In Caricature and National Character: The U.S. at War, I consider how the oeuvres of particular editorial cartoonists activate perceptions about shared experiences and collective identities and—most pointedly—characteristics of Americanism in wartimes.

As expressed in a popular maxim, true character is revealed when one is faced with the most critical of predicaments. So, too, is it that a nation’s true character is revealed when that nation is at war. In the fog and folly of warfare, nationalistic myths meet hard realities, the sacred is confronted by the profane, and the sublime is forced to confront the ridiculous. These and more tensions between the visual in comic politics and the comicality in visual politicking get teased out in Caricature and National Character. More specifically, such tensions are taken up for how they play out in images and ideas of what it means to defend American virtues and vices when they are pegged as democratic weapons or put forth as under threat.

Crucially, the comic politics of caricature are present in everyday expressions of warring positions and then again in various rhetorical cultures when the U.S. is, in fact, at war. We see this in the editorial cartoons so rampant during the moments that the U.S. is carrying out an official military engagement. We also see this in the variety of ways that cultural warfare is seen and put on display. Consider the “Spanish Brute” in this editorial cartoon by Grant E. Hamilton, which graced the cover of Judge in July 1898.

Grant E. Hamilton, “The Spanish Brute Adds Mutilation to Murder,” Judge, July 9, 1898, National Portrait Gallery, Smithsonian Institution.

Or, consider this WWII-era caricature of ideational “bugs,” which represents one of many in editorial cartoons by Dr. Seuss.

Dr. Seuss, “What this country needs is a good mental insecticide,” PM Magazine, June, 11, 1942, Dr. Seuss Political Cartoons, Dr. Seuss Went to War, UC San Diego.

Countless examples are everywhere in public discourse today, dealing with post-9/11 warism, the racialization of warmaking on the home front, gun violence, and more. In each case, what we find are comic pictures that provoke us to pick at the scabs and scratch the surfaces of caricatures that distill who “we” are. What we find, too, are the makings of problems with but also some of the possibilities in seeing a coherent nationalistic image of a people.

The story about the problems and possibilities of wartime caricatures that I tell in Caricature and National Character begins with World War I, when U.S. Americanism was codified as a force for democracy and nevertheless a burgeoning war machine. It traverses matters of life, liberty, and happiness, as well as armed conflict, imperialism, jingoism, racism, and more by engaging caricatures of national character that grapple with American values through a mix of artistry, provocation, and comic effect in the portrayal of “good” Selves and “bad” Others. As I put it in the book, to do this is to take stock of “different perspectives as well as perspectives of difference” in a way that sheds light on a form of “rhetorical laughter that lets us put our ugliest expressions and enactments of collective selfhood back together with the very burdens of good and bad character that might otherwise stay omitted, if not go without seeing.”

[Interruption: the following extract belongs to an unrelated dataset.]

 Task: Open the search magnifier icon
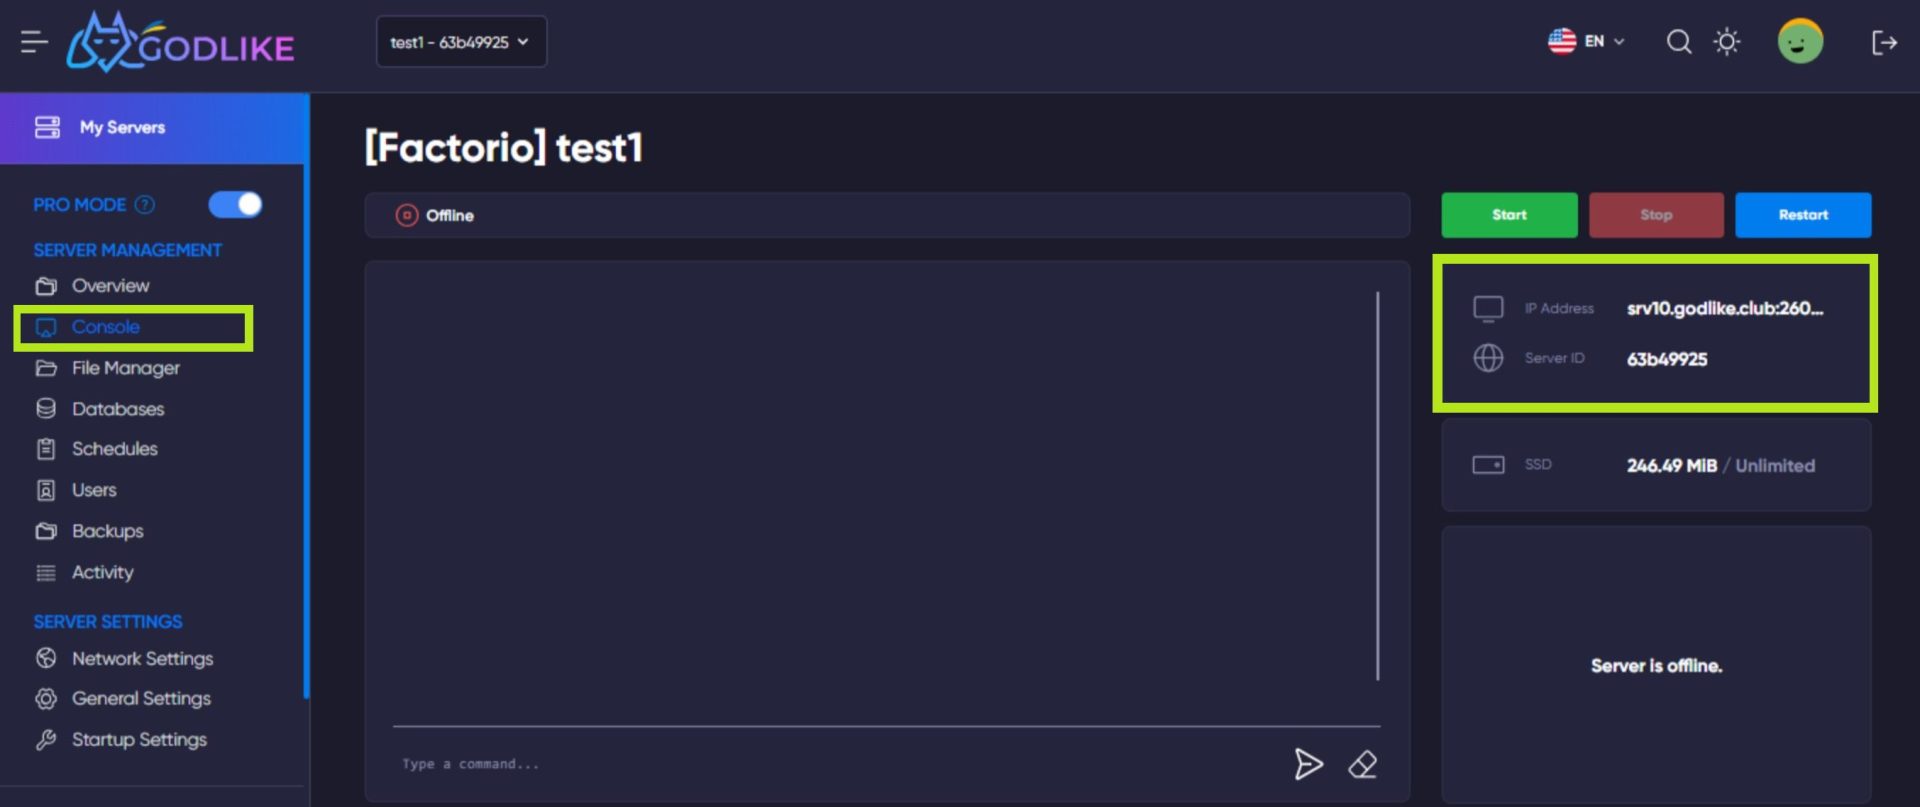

These differences and perspectives show forth in the works of representative cartoonists in specific wartimes. For my part, they are James Montgomery Flagg during the First World War, Dr. Seuss during World War II, Ollie Harrington in the Cold War (but really in the Vietnam era), and Ann Telnaes in this post-9/11 era. Each of these cartoonists places distinctive emphases on crises in national character, which are distilled in so many caricatures of patriotic (and unpatriotic) citizenship, political virtue (and vice), civic engagements and civil strife on the home front, and institutionalized politics as they come up against a system of power brokers and—more recently—a feeling of political and cultural partisanship that is suffused with presidential treachery. I look at Flagg’s famous, or maybe now infamous, caricature of Uncle Sam and its iterations.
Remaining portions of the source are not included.